The gas collection system in a biogas plant is designed to capture the produced biogas from the anaerobic digester. It consists of a network of pipes or channels that collect the gas released during the digestion process. The collected biogas is then transported to the gas storage system for further processing and utilization.
How is biogas stored in a biogas generation plant?
Biogas is typically stored in a gas storage system, which can include gas holders or gas storage tanks. Gas holders are flexible structures that expand or contract based on the volume of gas produced, while gas storage tanks are rigid containers. Both systems provide a means to store biogas until it is needed for utilization.
What is the purpose of the gas purification system in a biogas plant?
The gas purification system in a biogas plant is responsible for removing impurities and contaminants from the biogas to improve its quality. Common purification techniques include scrubbing, filtration, and chemical treatments. The purified biogas is then ready for utilization in various applications.
How is biogas utilized in a biogas generation plant?
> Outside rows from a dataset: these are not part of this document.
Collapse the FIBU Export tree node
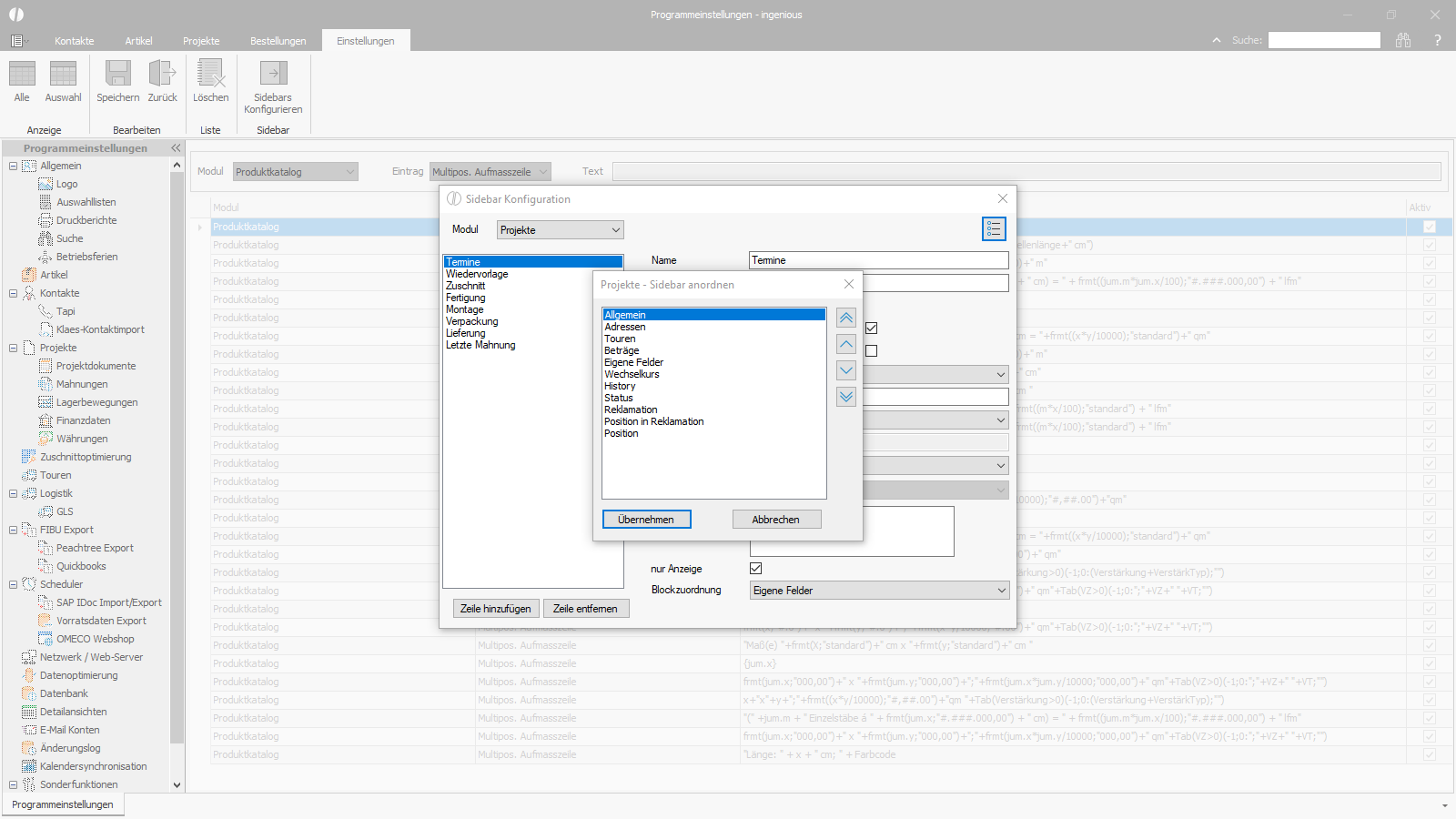The width and height of the screenshot is (1456, 819). click(x=13, y=530)
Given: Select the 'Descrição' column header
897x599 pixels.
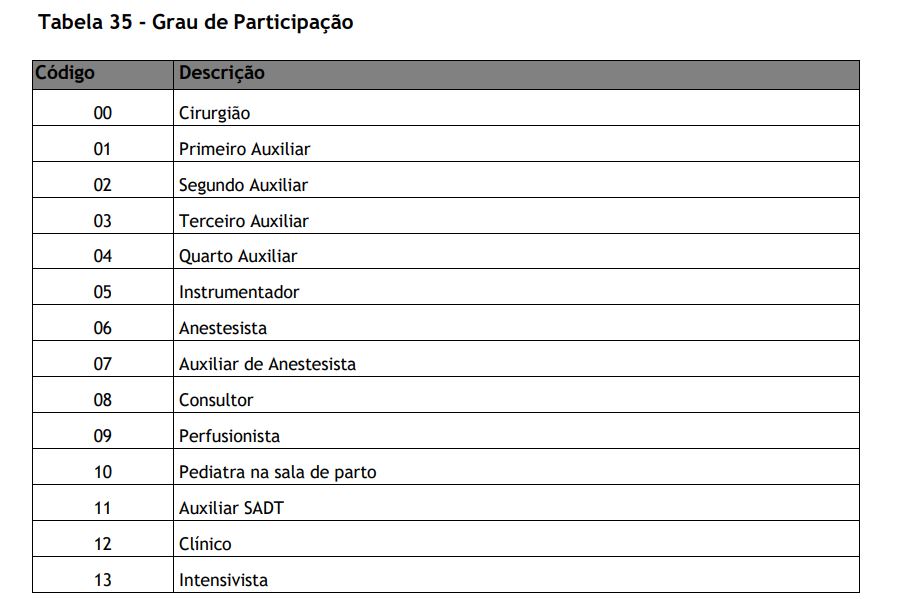Looking at the screenshot, I should pyautogui.click(x=222, y=73).
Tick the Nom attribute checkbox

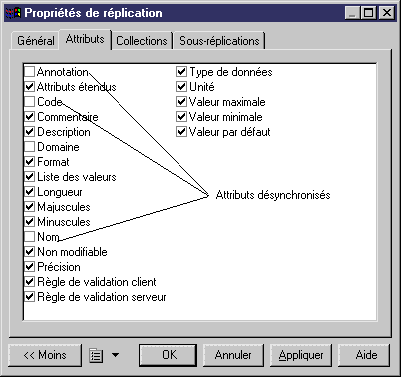(x=30, y=237)
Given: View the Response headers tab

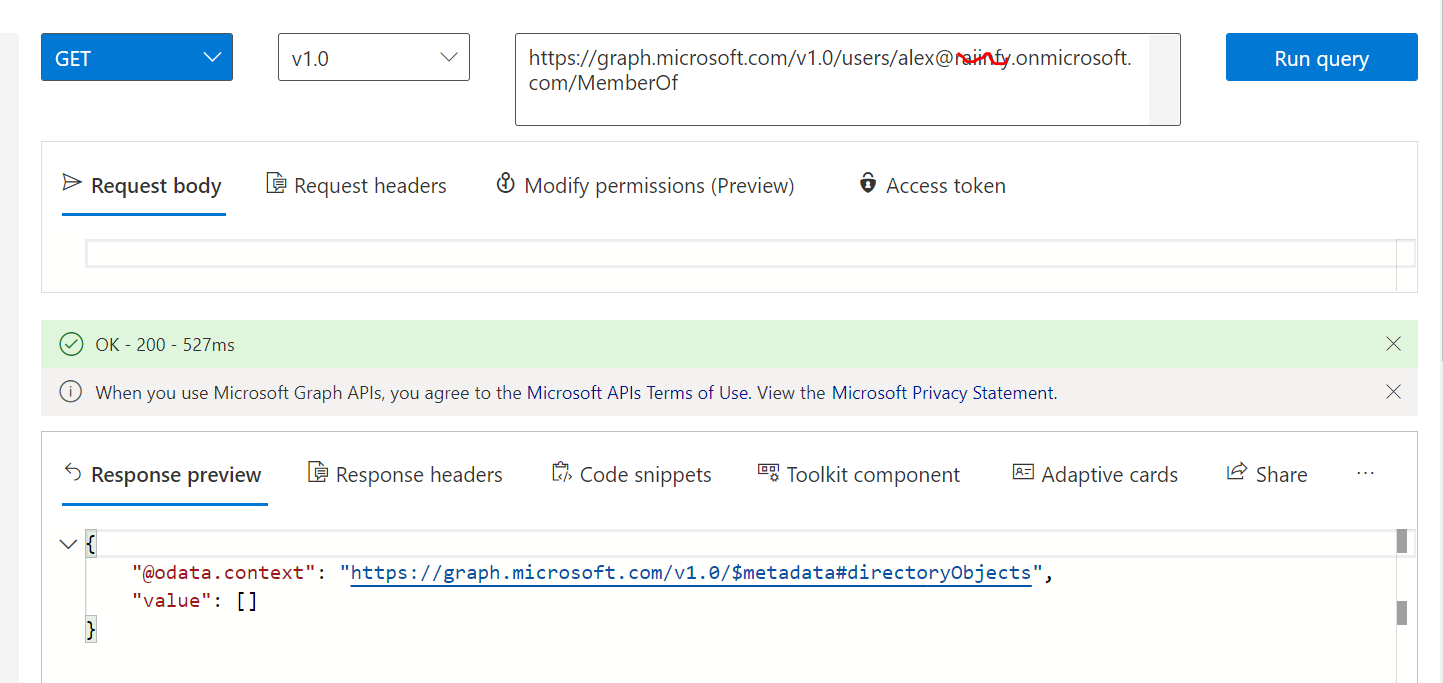Looking at the screenshot, I should (405, 475).
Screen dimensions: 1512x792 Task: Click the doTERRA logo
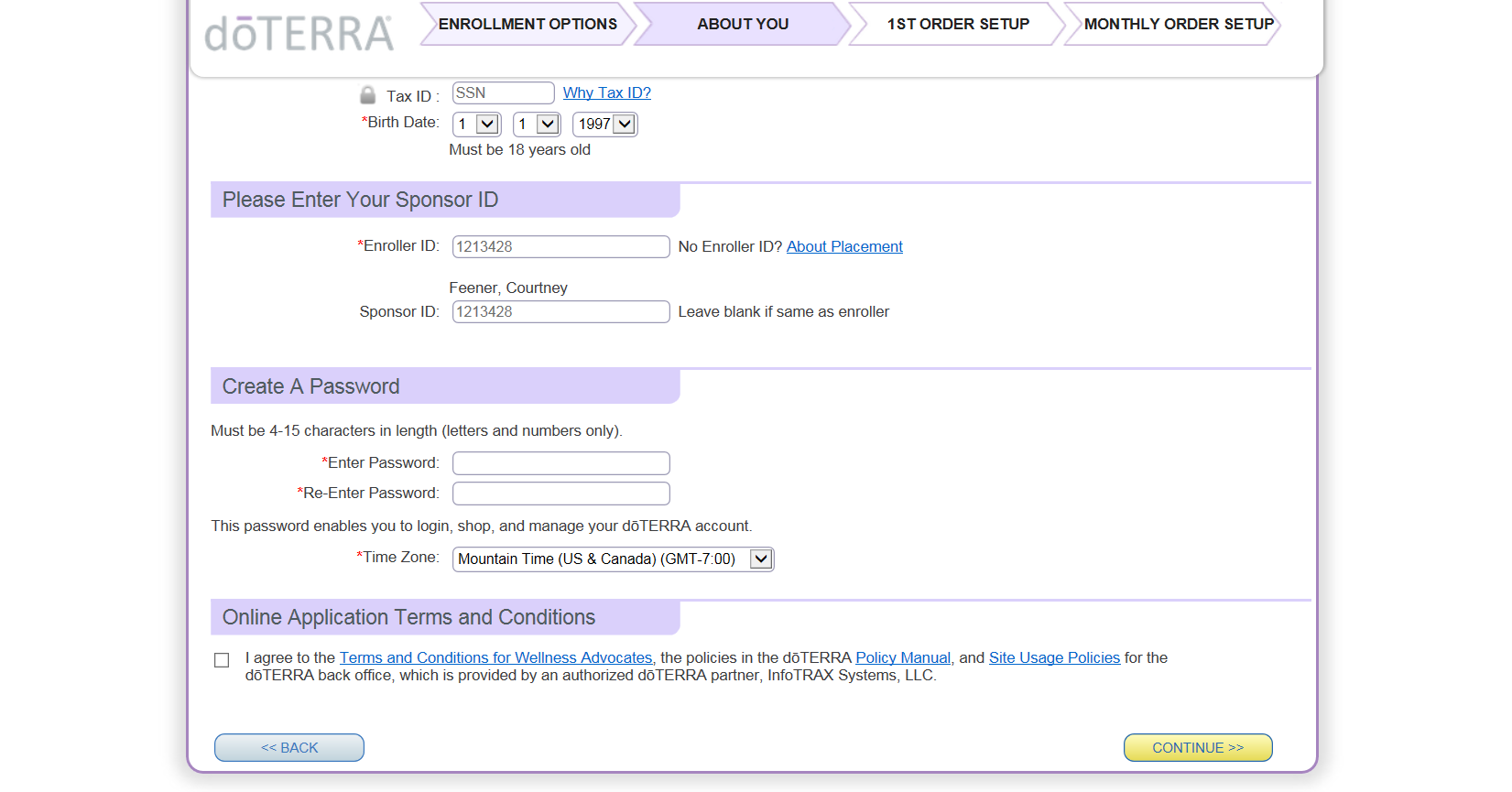coord(299,34)
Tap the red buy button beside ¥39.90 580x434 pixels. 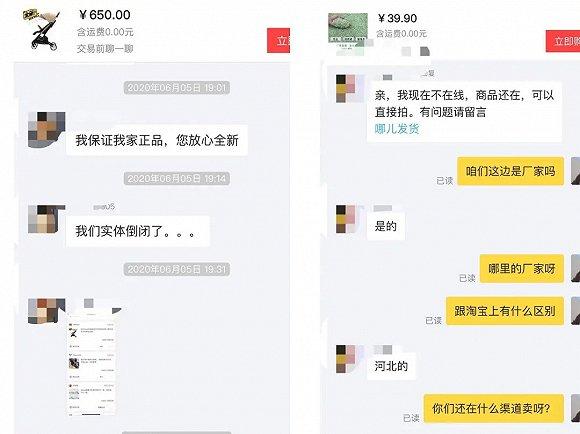click(x=563, y=41)
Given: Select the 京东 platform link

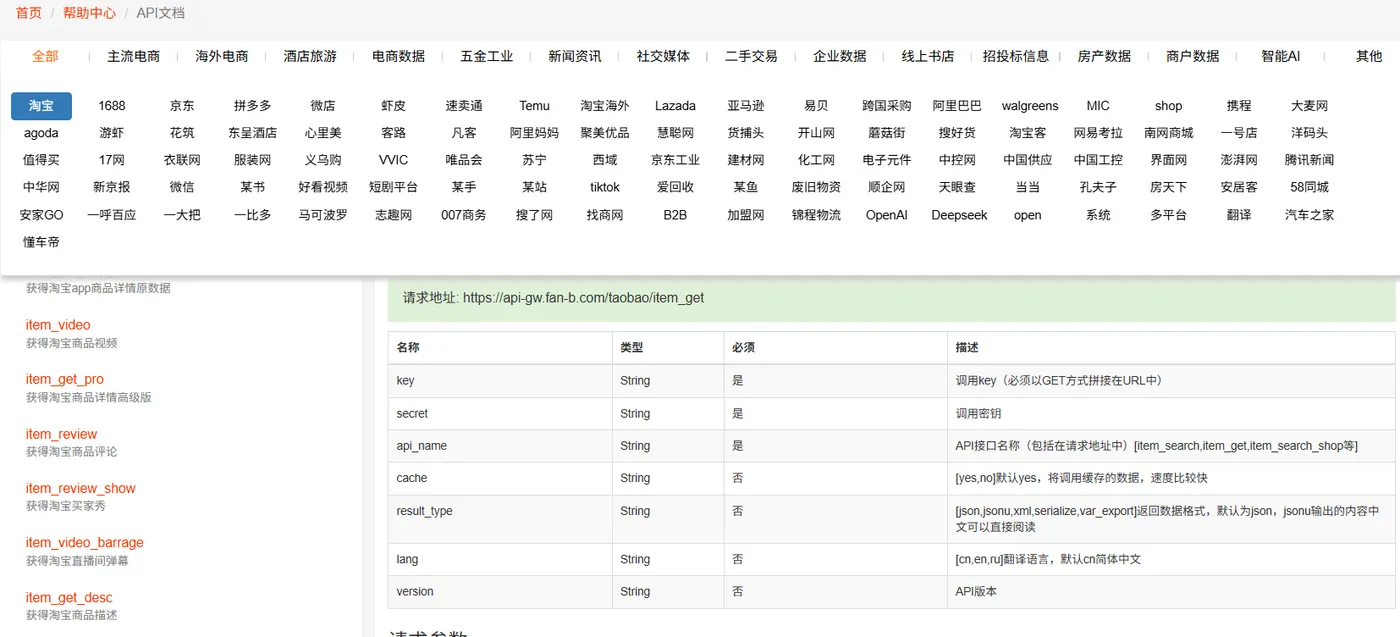Looking at the screenshot, I should 182,105.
Biogas can be utilized in multiple ways in a biogas generation plant. It can be used for electricity generation by burning it in a biogas engine or turbine, which drives a generator. The heat generated during this process can also be captured and used for heating applications. Additionally, biogas can be upgraded to biomethane and injected into the natural gas grid or used as a vehicle fuel.
What safety measures are important in the construction of a biogas plant?
Safety is crucial when constructing a biogas plant. It is essential to incorporate proper ventilation systems to prevent the buildup of potentially dangerous gases. Safety features like gas leakage detectors, emergency shutdown systems, and explosion-proof electrical equipment should be installed. Adequate training and adherence to safety protocols are also critical for plant operators.
What are some environmental benefits of biogas generation plants?
Biogas generation plants offer several environmental benefits. They help reduce greenhouse gas emissions by capturing and utilizing methane, a potent greenhouse gas produced during the decomposition of organic matter. By using organic waste as feedstock, they also contribute to waste management and reduce the need for landfilling.
Additionally, biogas plants promote sustainable agriculture by providing a renewable energy source and nutrient-rich digestate as a byproduct.
Are there any specific design considerations for biogas generation plants in different climates?
Yes, the design of biogas generation plants can be influenced by the climate in which they are located. In colder climates, for example, insulation and heating systems may be necessary to maintain optimal digestion temperatures. In hotter climates, cooling systems or temperature control mechanisms may be required to prevent overheating. Site-specific factors, such as rainfall patterns and potential flooding, also need to be considered during the design and construction phases.